▶

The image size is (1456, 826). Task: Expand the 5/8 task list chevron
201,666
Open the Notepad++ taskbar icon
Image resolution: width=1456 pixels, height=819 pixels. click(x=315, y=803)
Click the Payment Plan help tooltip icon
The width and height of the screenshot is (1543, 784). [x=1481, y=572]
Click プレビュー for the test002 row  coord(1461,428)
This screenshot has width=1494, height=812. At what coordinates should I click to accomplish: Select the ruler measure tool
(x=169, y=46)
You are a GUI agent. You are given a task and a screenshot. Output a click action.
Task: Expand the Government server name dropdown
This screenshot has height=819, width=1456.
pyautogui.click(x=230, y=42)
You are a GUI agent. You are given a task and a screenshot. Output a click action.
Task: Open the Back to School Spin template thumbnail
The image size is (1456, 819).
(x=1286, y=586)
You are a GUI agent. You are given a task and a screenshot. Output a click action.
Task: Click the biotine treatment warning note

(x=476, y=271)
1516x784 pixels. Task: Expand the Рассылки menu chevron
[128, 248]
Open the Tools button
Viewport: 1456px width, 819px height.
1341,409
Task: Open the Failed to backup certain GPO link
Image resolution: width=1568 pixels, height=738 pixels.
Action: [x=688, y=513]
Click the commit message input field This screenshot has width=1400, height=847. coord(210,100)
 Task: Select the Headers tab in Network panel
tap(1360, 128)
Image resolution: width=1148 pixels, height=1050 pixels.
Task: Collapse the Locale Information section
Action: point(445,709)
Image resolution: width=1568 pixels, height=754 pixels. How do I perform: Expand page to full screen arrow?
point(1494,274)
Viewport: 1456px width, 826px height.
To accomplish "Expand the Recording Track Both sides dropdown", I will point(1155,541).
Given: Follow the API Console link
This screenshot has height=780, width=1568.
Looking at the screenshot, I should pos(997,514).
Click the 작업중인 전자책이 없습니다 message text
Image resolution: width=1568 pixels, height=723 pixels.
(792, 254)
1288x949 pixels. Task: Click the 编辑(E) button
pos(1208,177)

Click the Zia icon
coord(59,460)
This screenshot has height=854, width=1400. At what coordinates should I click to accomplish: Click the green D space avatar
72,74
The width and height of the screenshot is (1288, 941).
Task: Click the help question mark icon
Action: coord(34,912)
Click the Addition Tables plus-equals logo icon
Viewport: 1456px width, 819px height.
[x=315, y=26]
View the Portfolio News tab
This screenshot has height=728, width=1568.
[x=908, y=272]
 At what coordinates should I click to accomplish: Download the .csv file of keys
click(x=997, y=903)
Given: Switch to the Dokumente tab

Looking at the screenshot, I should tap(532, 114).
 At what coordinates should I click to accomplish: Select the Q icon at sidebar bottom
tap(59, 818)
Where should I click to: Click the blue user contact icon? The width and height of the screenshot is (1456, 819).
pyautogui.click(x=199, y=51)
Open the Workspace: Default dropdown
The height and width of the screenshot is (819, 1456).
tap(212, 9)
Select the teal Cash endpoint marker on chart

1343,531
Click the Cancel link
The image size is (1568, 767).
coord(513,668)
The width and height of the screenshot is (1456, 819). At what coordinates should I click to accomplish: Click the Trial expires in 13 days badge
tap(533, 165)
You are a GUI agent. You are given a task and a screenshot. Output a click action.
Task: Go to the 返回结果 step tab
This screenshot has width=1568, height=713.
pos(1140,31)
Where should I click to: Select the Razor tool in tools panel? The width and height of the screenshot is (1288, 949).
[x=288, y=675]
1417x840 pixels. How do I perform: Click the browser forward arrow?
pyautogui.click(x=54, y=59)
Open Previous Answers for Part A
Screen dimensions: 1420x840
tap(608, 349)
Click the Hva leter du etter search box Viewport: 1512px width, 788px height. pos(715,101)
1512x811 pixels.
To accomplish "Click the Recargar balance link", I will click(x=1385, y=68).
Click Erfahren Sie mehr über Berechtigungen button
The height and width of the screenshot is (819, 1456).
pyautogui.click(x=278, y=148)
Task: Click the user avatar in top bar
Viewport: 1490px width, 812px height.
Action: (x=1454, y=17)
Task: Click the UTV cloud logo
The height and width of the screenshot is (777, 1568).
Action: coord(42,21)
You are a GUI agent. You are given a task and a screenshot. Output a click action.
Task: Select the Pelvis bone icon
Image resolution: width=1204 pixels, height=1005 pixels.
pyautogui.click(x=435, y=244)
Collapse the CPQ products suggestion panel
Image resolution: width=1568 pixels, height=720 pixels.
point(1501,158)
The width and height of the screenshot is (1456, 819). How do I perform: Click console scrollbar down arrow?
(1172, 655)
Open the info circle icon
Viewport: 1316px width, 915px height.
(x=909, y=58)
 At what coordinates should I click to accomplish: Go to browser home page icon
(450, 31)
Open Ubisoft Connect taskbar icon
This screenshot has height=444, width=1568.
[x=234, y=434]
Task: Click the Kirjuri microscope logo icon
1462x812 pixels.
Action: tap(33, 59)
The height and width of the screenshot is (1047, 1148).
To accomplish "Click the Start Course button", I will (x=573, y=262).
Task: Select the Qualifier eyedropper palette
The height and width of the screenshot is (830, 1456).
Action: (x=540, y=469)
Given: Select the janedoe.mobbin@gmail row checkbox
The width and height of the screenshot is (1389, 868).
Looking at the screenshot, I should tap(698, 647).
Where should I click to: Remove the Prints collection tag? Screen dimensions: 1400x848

◀

● **Your instructions**
Write out all records exactly, keeping every detail.

● **Output**
The image size is (1456, 826). Task: Expand the 5/8 task list chevron
201,666
Open the Notepad++ taskbar icon
Image resolution: width=1456 pixels, height=819 pixels. click(x=315, y=803)
Click the Payment Plan help tooltip icon
The width and height of the screenshot is (1543, 784). [x=1481, y=572]
Click プレビュー for the test002 row  coord(1461,428)
This screenshot has width=1494, height=812. At what coordinates should I click to accomplish: Select the ruler measure tool
(x=169, y=46)
You are a GUI agent. You are given a task and a screenshot. Output a click action.
Task: Expand the Government server name dropdown
This screenshot has height=819, width=1456.
pyautogui.click(x=230, y=42)
You are a GUI agent. You are given a task and a screenshot. Output a click action.
Task: Open the Back to School Spin template thumbnail
The image size is (1456, 819).
(x=1286, y=586)
You are a GUI agent. You are given a task and a screenshot. Output a click action.
Task: Click the biotine treatment warning note

(x=476, y=271)
1516x784 pixels. Task: Expand the Рассылки menu chevron
[128, 248]
Open the Tools button
Viewport: 1456px width, 819px height.
1341,409
Task: Open the Failed to backup certain GPO link
Image resolution: width=1568 pixels, height=738 pixels.
Action: [x=688, y=513]
Click the commit message input field This screenshot has width=1400, height=847. coord(210,100)
 Task: Select the Headers tab in Network panel
tap(1360, 128)
Image resolution: width=1148 pixels, height=1050 pixels.
Task: Collapse the Locale Information section
Action: point(445,709)
Image resolution: width=1568 pixels, height=754 pixels. How do I perform: Expand page to full screen arrow?
point(1494,274)
Viewport: 1456px width, 826px height.
To accomplish "Expand the Recording Track Both sides dropdown", I will point(1155,541).
Given: Follow the API Console link
This screenshot has height=780, width=1568.
Looking at the screenshot, I should pos(997,514).
Click the 작업중인 전자책이 없습니다 message text
Image resolution: width=1568 pixels, height=723 pixels.
(792, 254)
1288x949 pixels. Task: Click the 编辑(E) button
pos(1208,177)

Click the Zia icon
coord(59,460)
This screenshot has height=854, width=1400. At what coordinates should I click to accomplish: Click the green D space avatar
72,74
The width and height of the screenshot is (1288, 941).
Task: Click the help question mark icon
Action: coord(34,912)
Click the Addition Tables plus-equals logo icon
Viewport: 1456px width, 819px height.
[x=315, y=26]
View the Portfolio News tab
This screenshot has height=728, width=1568.
[x=908, y=272]
 At what coordinates should I click to accomplish: Download the .csv file of keys
click(x=997, y=903)
Given: Switch to the Dokumente tab

Looking at the screenshot, I should tap(532, 114).
 At what coordinates should I click to accomplish: Select the Q icon at sidebar bottom
tap(59, 818)
Where should I click to: Click the blue user contact icon? The width and height of the screenshot is (1456, 819).
pyautogui.click(x=199, y=51)
Open the Workspace: Default dropdown
The height and width of the screenshot is (819, 1456).
tap(212, 9)
Select the teal Cash endpoint marker on chart

1343,531
Click the Cancel link
The image size is (1568, 767).
coord(513,668)
The width and height of the screenshot is (1456, 819). At what coordinates should I click to accomplish: Click the Trial expires in 13 days badge
tap(533, 165)
You are a GUI agent. You are given a task and a screenshot. Output a click action.
Task: Go to the 返回结果 step tab
This screenshot has width=1568, height=713.
pos(1140,31)
Where should I click to: Select the Razor tool in tools panel? The width and height of the screenshot is (1288, 949).
[x=288, y=675]
1417x840 pixels. How do I perform: Click the browser forward arrow?
pyautogui.click(x=54, y=59)
Open Previous Answers for Part A
Screen dimensions: 1420x840
tap(608, 349)
Click the Hva leter du etter search box Viewport: 1512px width, 788px height. pos(715,101)
1512x811 pixels.
To accomplish "Click the Recargar balance link", I will click(x=1385, y=68).
Click Erfahren Sie mehr über Berechtigungen button
The height and width of the screenshot is (819, 1456).
pyautogui.click(x=278, y=148)
Task: Click the user avatar in top bar
Viewport: 1490px width, 812px height.
Action: (x=1454, y=17)
Task: Click the UTV cloud logo
The height and width of the screenshot is (777, 1568).
Action: coord(42,21)
You are a GUI agent. You are given a task and a screenshot. Output a click action.
Task: Select the Pelvis bone icon
Image resolution: width=1204 pixels, height=1005 pixels.
pyautogui.click(x=435, y=244)
Collapse the CPQ products suggestion panel
Image resolution: width=1568 pixels, height=720 pixels.
point(1501,158)
The width and height of the screenshot is (1456, 819). How do I perform: Click console scrollbar down arrow?
(1172, 655)
Open the info circle icon
Viewport: 1316px width, 915px height.
(x=909, y=58)
 At what coordinates should I click to accomplish: Go to browser home page icon
(450, 31)
Open Ubisoft Connect taskbar icon
This screenshot has height=444, width=1568.
[x=234, y=434]
Task: Click the Kirjuri microscope logo icon
1462x812 pixels.
Action: tap(33, 59)
The height and width of the screenshot is (1047, 1148).
To accomplish "Click the Start Course button", I will (x=573, y=262).
Task: Select the Qualifier eyedropper palette
The height and width of the screenshot is (830, 1456).
Action: (x=540, y=469)
Given: Select the janedoe.mobbin@gmail row checkbox
The width and height of the screenshot is (1389, 868).
Looking at the screenshot, I should tap(698, 647).
Where should I click to: Remove the Prints collection tag? Screen dimensions: 1400x848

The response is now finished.